▸ WHAT NEEDS TO BE DONE
Repeat all of the items below verbatim, but leave the pictures out.

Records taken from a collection
★ ★ ★

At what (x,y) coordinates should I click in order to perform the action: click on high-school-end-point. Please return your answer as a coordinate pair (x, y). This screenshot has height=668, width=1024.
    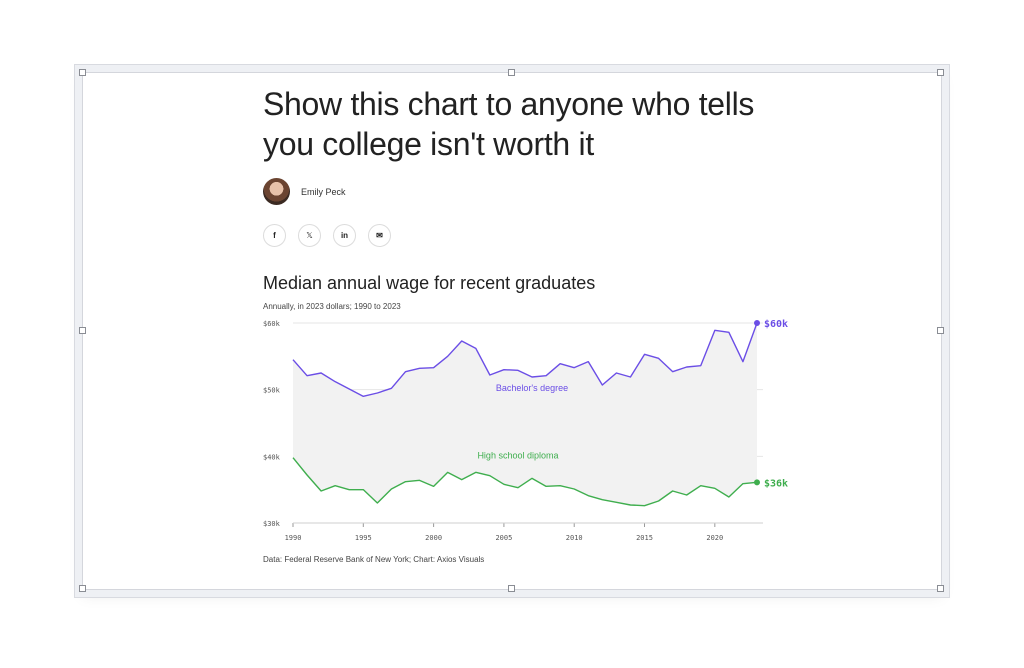
    Looking at the image, I should click on (757, 482).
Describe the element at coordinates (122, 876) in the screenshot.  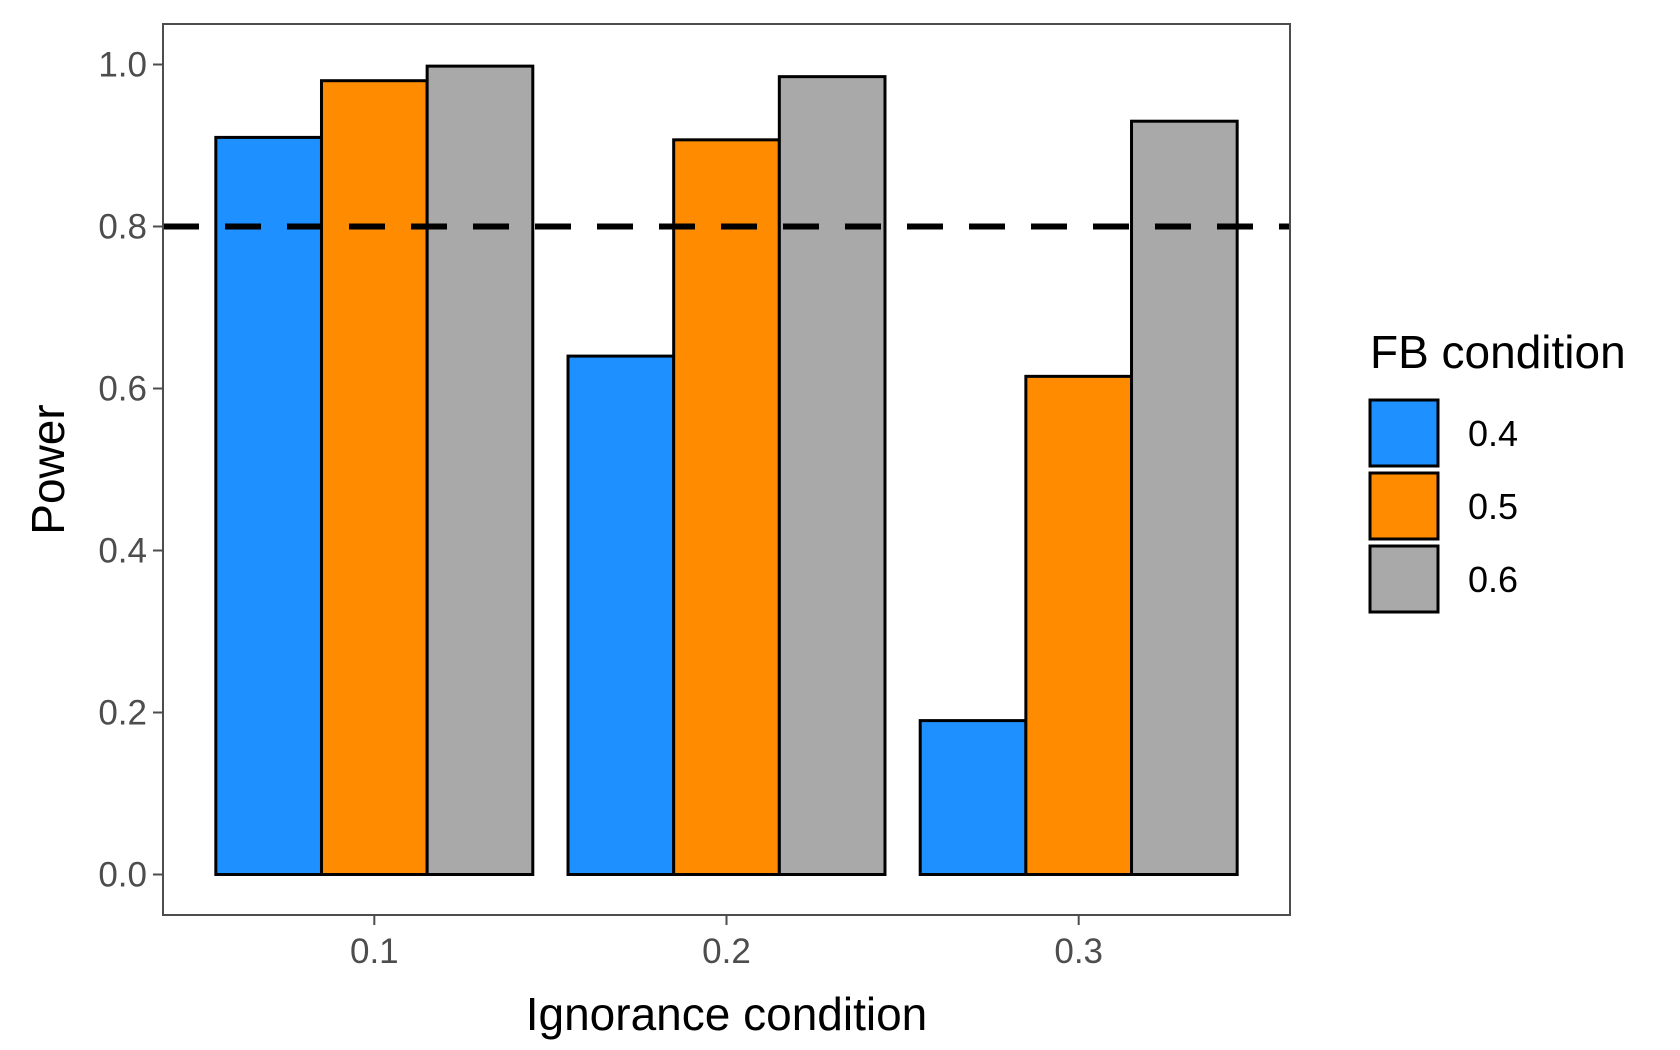
I see `y-tick-label: 0.0` at that location.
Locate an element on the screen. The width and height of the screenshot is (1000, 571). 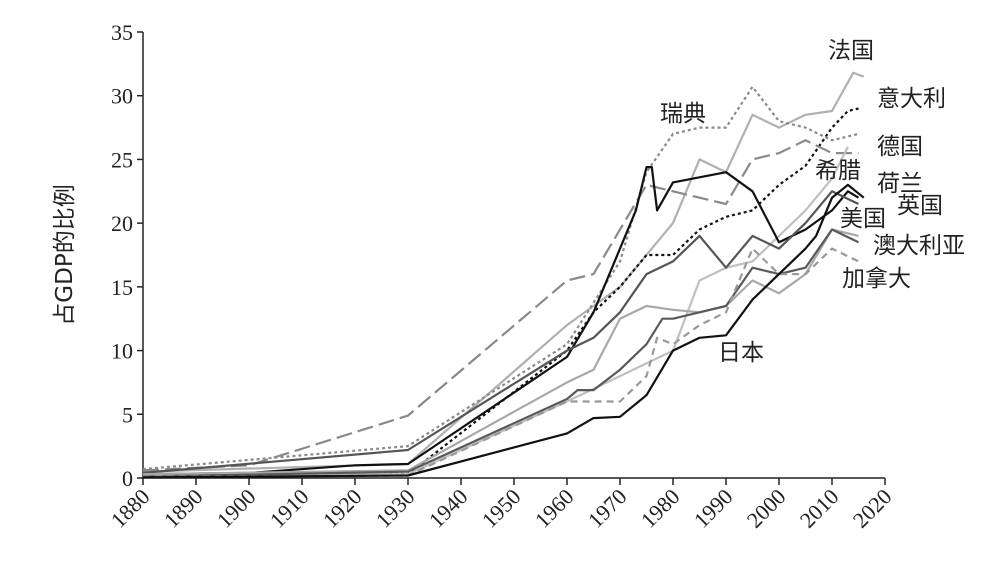
series-label: 希腊 is located at coordinates (838, 171).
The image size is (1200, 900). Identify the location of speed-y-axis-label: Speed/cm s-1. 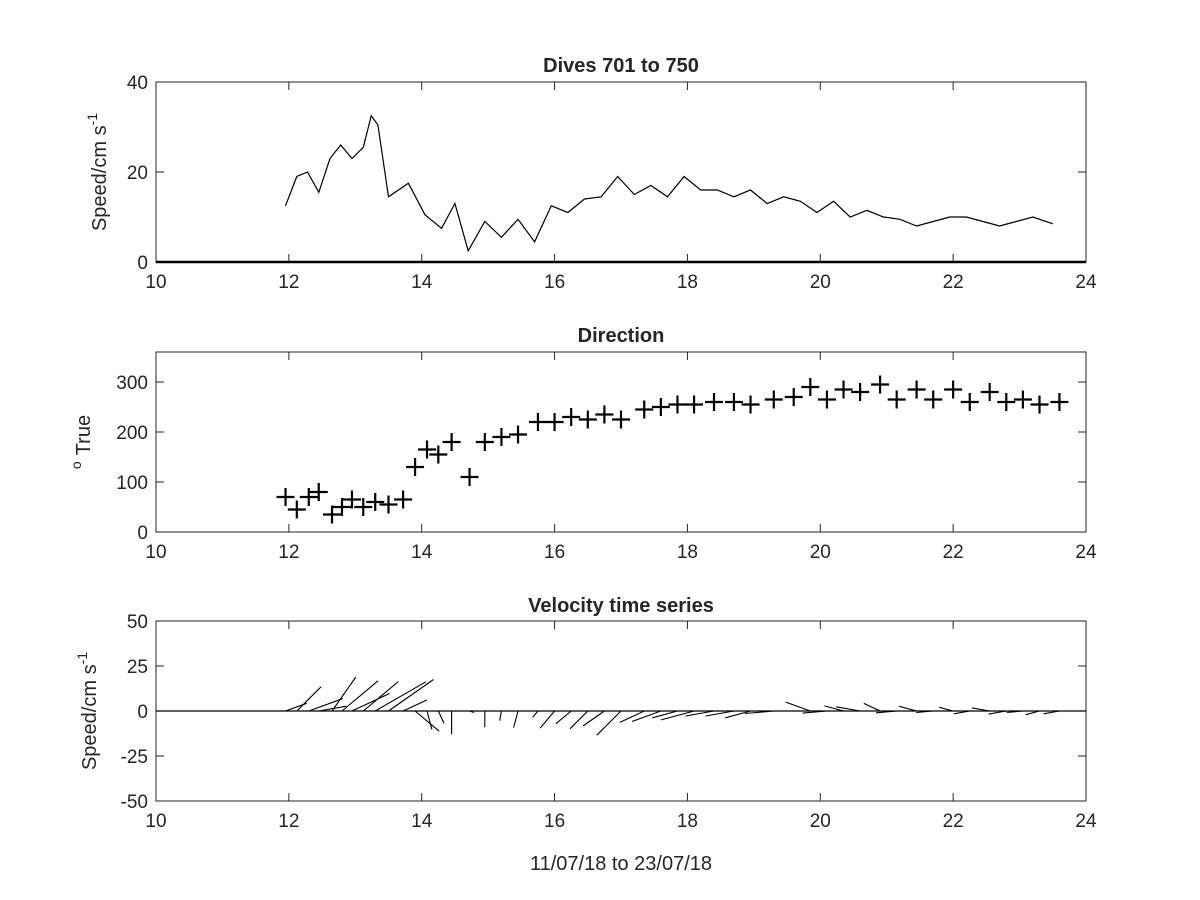
(98, 172).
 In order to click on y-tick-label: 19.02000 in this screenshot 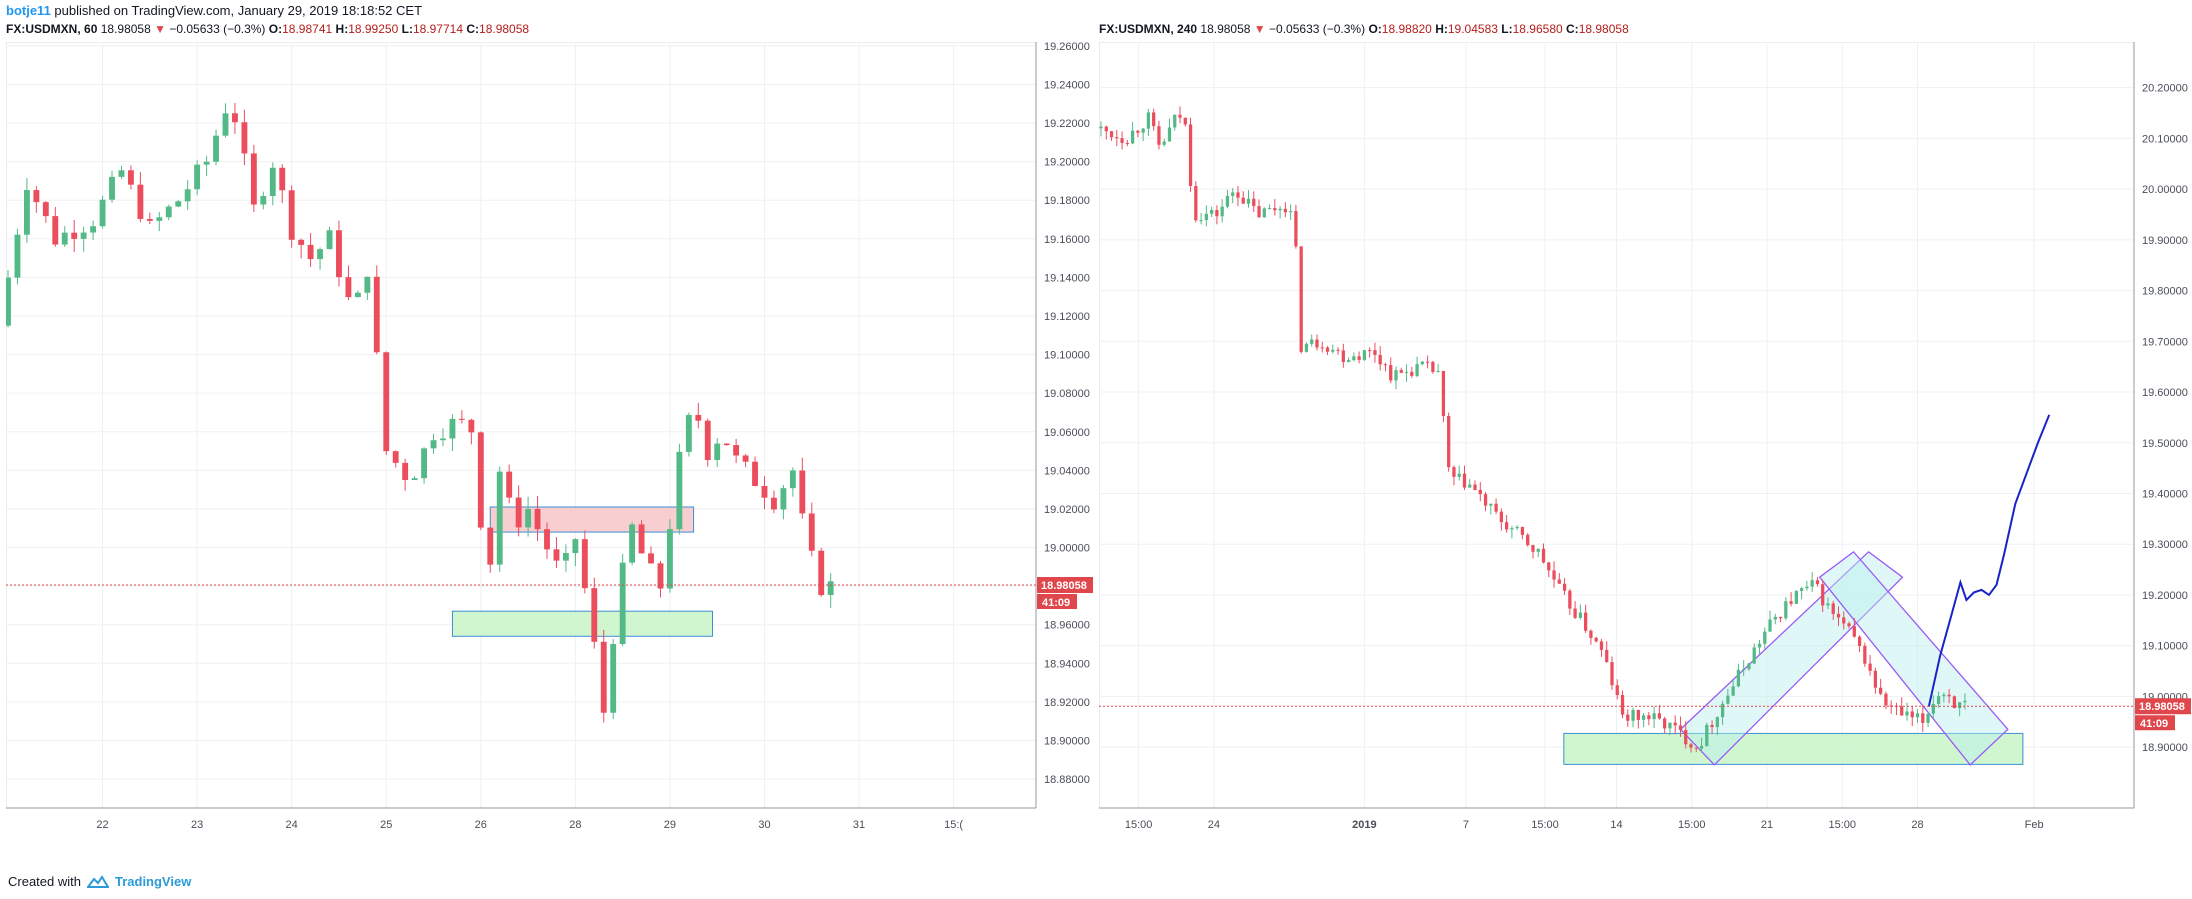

★ ★ ★

▸ ANSWER AREA
At what (x,y) coordinates should I click in order to perform the action: click on high-school-end-point. Please return your answer as a coordinate pair (x, y). This screenshot has height=668, width=1024.
    Looking at the image, I should click on (757, 482).
Describe the element at coordinates (122, 876) in the screenshot.  
I see `y-tick-label: 0.0` at that location.
Locate an element on the screen. The width and height of the screenshot is (1000, 571). 
series-label: 希腊 is located at coordinates (838, 171).
The image size is (1200, 900). Identify the location of speed-y-axis-label: Speed/cm s-1. 
(98, 172).
 In order to click on y-tick-label: 19.02000 in this screenshot 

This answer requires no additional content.